__TASK__: Go through the listing below and output exactly the line with "Task: Select goalkeeper", the line with "Viewport: 649px width, 415px height.", and each line between; omit the rest.

__EXERCISE MATERIAL__:
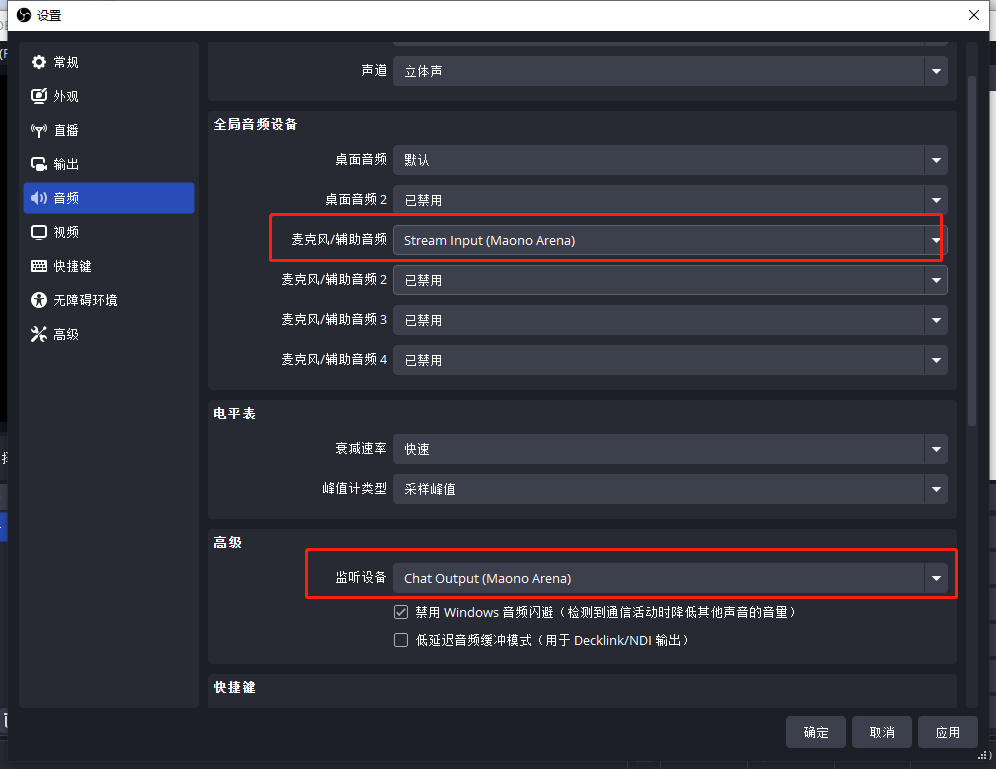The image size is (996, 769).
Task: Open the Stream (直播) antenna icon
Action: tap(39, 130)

...

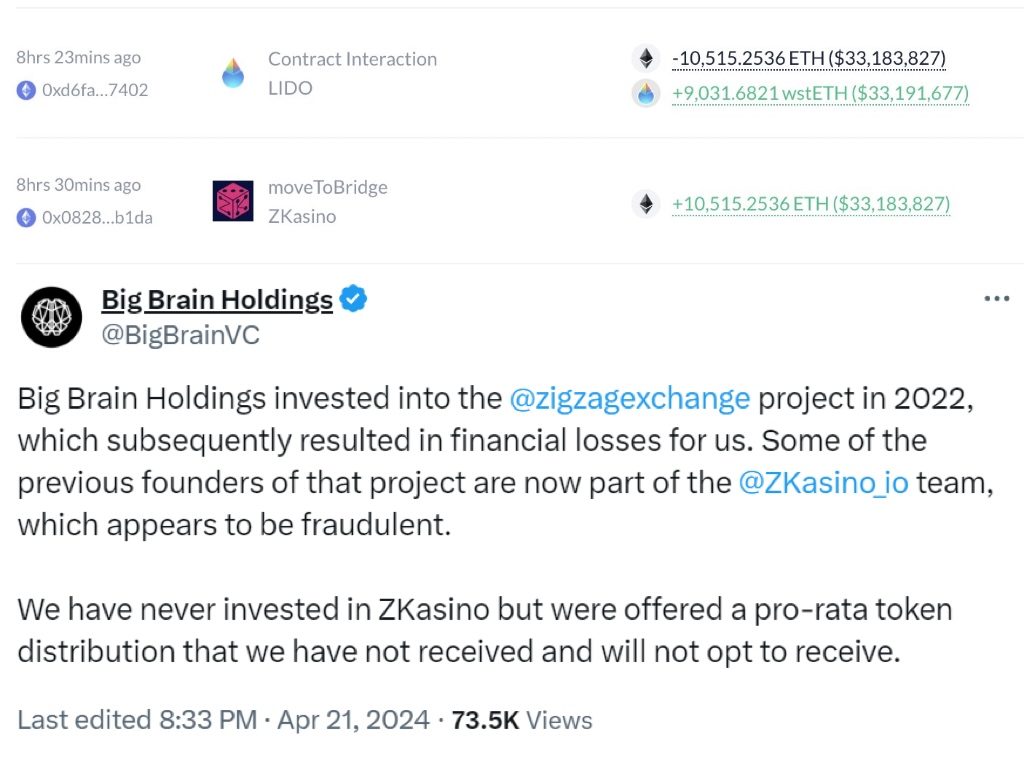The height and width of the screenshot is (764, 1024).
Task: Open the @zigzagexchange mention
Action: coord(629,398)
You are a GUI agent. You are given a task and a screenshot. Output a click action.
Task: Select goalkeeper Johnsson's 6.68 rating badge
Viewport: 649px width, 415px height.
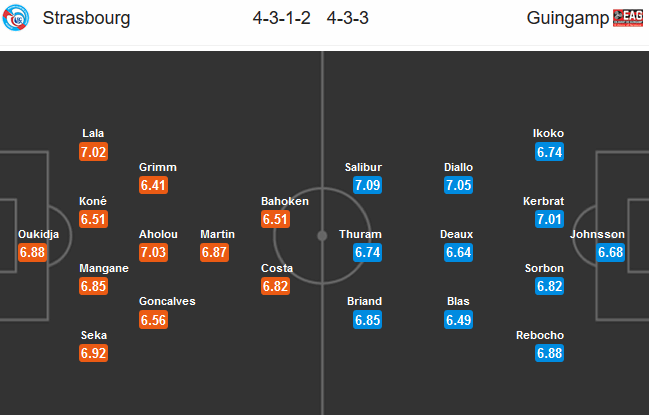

* * *

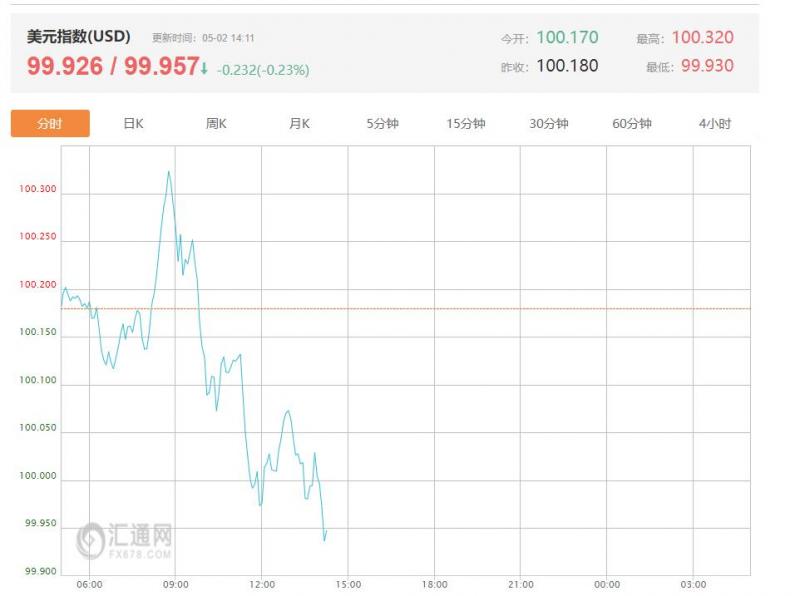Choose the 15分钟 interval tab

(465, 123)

__SOLVED EXERCISE__:
Task: Select goalkeeper Johnsson's 6.68 rating badge
Viewport: 649px width, 415px height.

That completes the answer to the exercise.